事件の被害者や遺族に対して、なぜか向けられる誹謗中傷。
本来、守られるべき立場であるにもかかわらず、「怪しい」「何か隠しているのでは」といった根拠のない疑いが広がるケースは後を絶ちません。
なぜ人は、被害者側を攻撃してしまうのでしょうか?
この記事では、名古屋主婦殺害事件の報道をきっかけに、被害者に誹謗中傷を向けてしまう人の心理についてわかりやすく解説します。
被害者なのに誹謗中傷される現象とは

事件後、ネット上では被害者やその遺族に対して、根拠のない疑いや批判が向けられることがあります。
今回の名古屋の事件でも、被害者の夫に対し「犯人を知っていたのでは」「関係があったのでは」といった憶測が広がりました。

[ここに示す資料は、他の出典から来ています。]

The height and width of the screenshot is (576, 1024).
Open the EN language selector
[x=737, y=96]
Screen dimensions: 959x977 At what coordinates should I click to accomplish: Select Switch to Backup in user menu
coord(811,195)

しかし、これらは事実に基づかない“想像”に過ぎません。
それでもなぜ、このような誹謗中傷が生まれてしまうのでしょうか。
誹謗中傷する人の心理①「納得したい欲求」
人は、理解できない出来事に直面すると「理由」を求める傾向があります。
特に殺人事件のような強い不安を伴う出来事では、「なぜ起きたのか」を無理にでも説明しようとします。
その結果、
・身近な人物を疑う
・人間関係に原因を求める
といった思考に偏り、「被害者側にも何かあるのでは」という誤った推測につながってしまうのです。
誹謗中傷する人の心理②「自分は安全だと思いたい」
これは心理学でいう「公正世界仮説」と呼ばれる考え方に近いものです。
人は「この世界は公平である」と信じたい生き物です。
つまり、
「何も悪いことをしていない人が不幸になるはずがない」
という思い込みです。
そのため、
「被害者にも原因があったのでは」と考えることで、自分の安心感を保とうとするのです。
誹謗中傷する人の心理③「匿名性による攻撃性の増幅」

インターネットでは、匿名で発言できることが多く、責任感が薄れやすい環境があります。
その結果、
・過激な発言
・根拠のない決めつけ
・感情的な書き込み
が増えやすくなります。
現実では言えないような言葉でも、ネット上では簡単に発信できてしまうのです。
誹謗中傷する人の心理④「情報を“信じたい”心理」
SNSや動画などで「それっぽい情報」を見ると、人はそれを事実だと信じやすくなります。
特に、
・自称探偵
・考察系投稿
・断定的な表現
は信頼性が高く見えてしまう傾向があります。
今回のケースでも、誤った情報が拡散され、それがさらに別の人に信じられるという連鎖が起きていました。
AIも騙される“誤情報の連鎖”
今回の問題で特に注目されたのが、「AIすら誤情報を拾ってしまう」という点です。
ネット上に同じ誤情報が大量に存在すると、
AI検索でもそれが“事実のように表示される”ことがあります。
つまり、
・誰かが嘘を書く
・それが拡散される
・AIが拾う
・さらに信じる人が増える
という負のループが生まれてしまうのです。
なぜ被害者がさらに傷つくのか
誹謗中傷は、事件そのものとは別の「二次被害」を生みます。
特に遺族にとっては、
・事実無根の噂
・人格を否定する言葉
・プライバシーの侵害
などが大きな精神的負担となります。
本来守られるべき人が、さらに傷つけられてしまう現実があるのです。
まとめ
被害者や遺族への誹謗中傷は、
・不安を解消したい心理
・世界を理解したい欲求
・匿名性による気の緩み
・情報を信じたい思い込み
といった人間の心理が複雑に絡み合って生まれています。
しかし、それがどんな理由であっても、他人を傷つけていい理由にはなりません。
私たち一人ひとりが「その情報は本当に正しいのか?」と立ち止まることが、誹謗中傷を減らす第一歩になるのではないでしょうか。